The third regulatory dimension relates to the several institutional regulatory arrangements, which are currently in place to ensure quality of medicines. At the governance, oversight and normative level, the Central Licensing Board, Drug Regulatory Board and the Drug Appellate Board exist at the federal level and Quality Control Boards have been established at the provincial level. Each of these has a dedicated mandate. The problem is at the level of implementation; part of this stems from mandating the same agencies in policy making, regulatory and implementing roles, which creates space for maneuverability. At the federal level, creation of the Drug Regulatory Authority, which was approved in 2005, was envisaged as a mitigate against this by separating functions and entrusting regulation to an independent agency. However, work on that has not been forthcoming. It must be recognized that independent regulation has its own problems in an environment such as ours as it can fall prey to capture. Pakistan therefore needs to determine locally-relevant solutions in order to make drug regulation more effective and transparent.

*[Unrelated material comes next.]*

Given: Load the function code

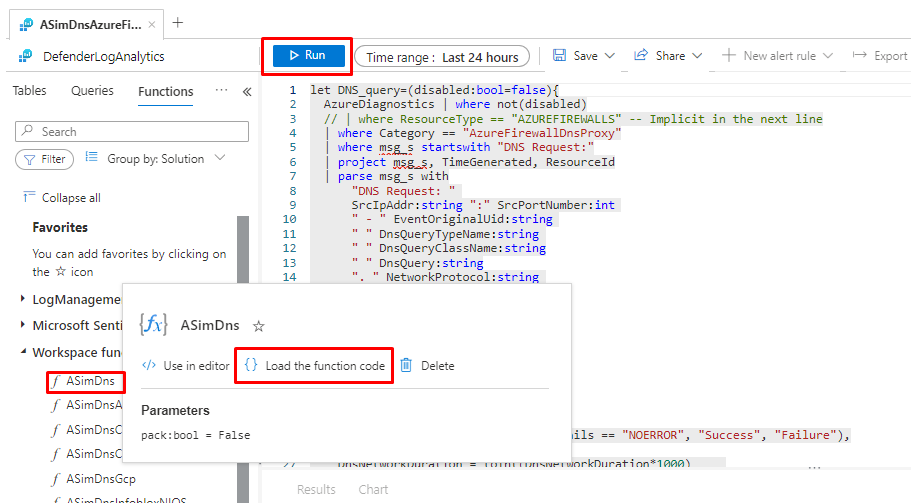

The other institutional regulatory arrangement includes the field force of drug inspectors, which are meant to ensure compliance with rules at several levels. Federal inspectors of manufacturing facilities can invoke manufacturing licenses and provincial drug inspectors are mandated to exercise vigilance at the retail level in order to ensure quality at retail outlets and in the distribution chain. These arrangements are fraught with many challenges, both quantitatively and qualitatively, as a result of which there is a unanimous consensus to have greater scrutiny and higher level of regulatory vigilance in these arrangements. Recently, the number of inspectors in the field has been increased from 144 to 250, but still remains inadequate. Additionally, as the systems of compensation are not at all adequate to sustain appropriate livelihood, malpractices are rampant. Reform to improve quality of medicines should address this issue as a priority by developing appropriate systems of remuneration, while at the same time enhancing accountability.
The third important institutional arrangement is the network of drug testing laboratories. Existing arrangements are inadequate and poorly resourced. The government needs to make appropriate investments as this forms the backbone of quality regulation. The government should also subject sale/resale of local and imported second hand machinery and raw material to greater vigilance in order to impose an implicit curb on backstreet production facilities.
The Ministry of Health should take apex associations of pharmaceutical companies into confidence and explore how best to secure the distribution chain and incentivize the commercial sector to invest in track and traceability technologies and packaging protecting programs; these can limit opportunities for spurious drugs to get into the market. The government should also develop independent evaluation arrangements for random batch reconciliation. Furthermore drug regulatory arrangements at the federal and provincial level should work in close collaboration with custom and other border control authorities to curb smuggling of counterfeit medicines. Lastly, it is important to broaden the scope of public awareness to include measures that the general public can take in order to protect themselves against purchase of spurious drugs. This is particularly important given that regulation cannot be strengthened overnight, even if there is a political will to do so.